Stated problem. Copy out the lines below word for word, omitting the pictures.

================================

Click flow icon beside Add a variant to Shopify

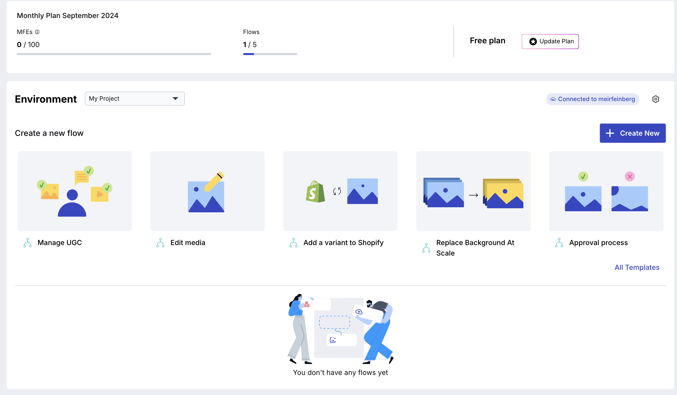293,243
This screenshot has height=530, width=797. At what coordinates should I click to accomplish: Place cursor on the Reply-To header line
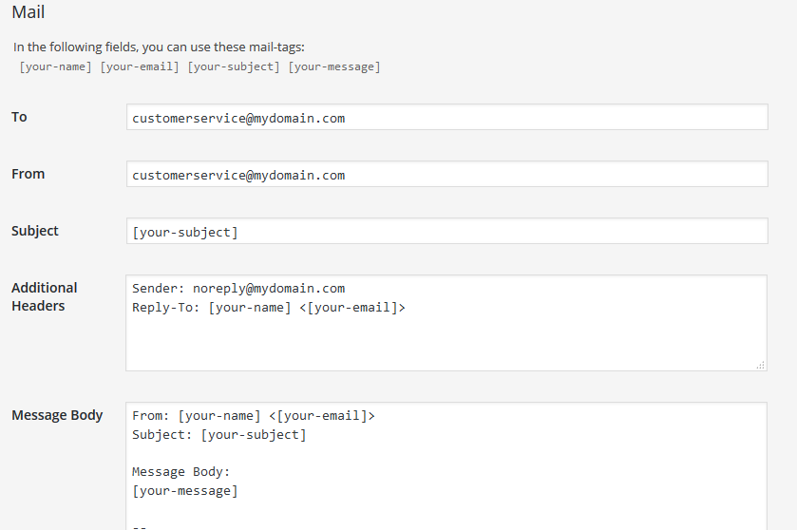(x=269, y=308)
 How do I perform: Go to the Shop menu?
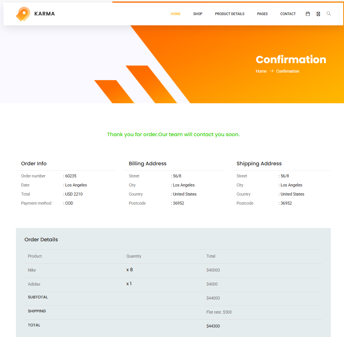coord(198,14)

================================

The response.
Click flow icon beside Add a variant to Shopify

293,243
This screenshot has height=530, width=797. At what coordinates should I click to accomplish: Place cursor on the Reply-To header line
(x=269, y=308)
 How do I perform: Go to the Shop menu?
coord(198,14)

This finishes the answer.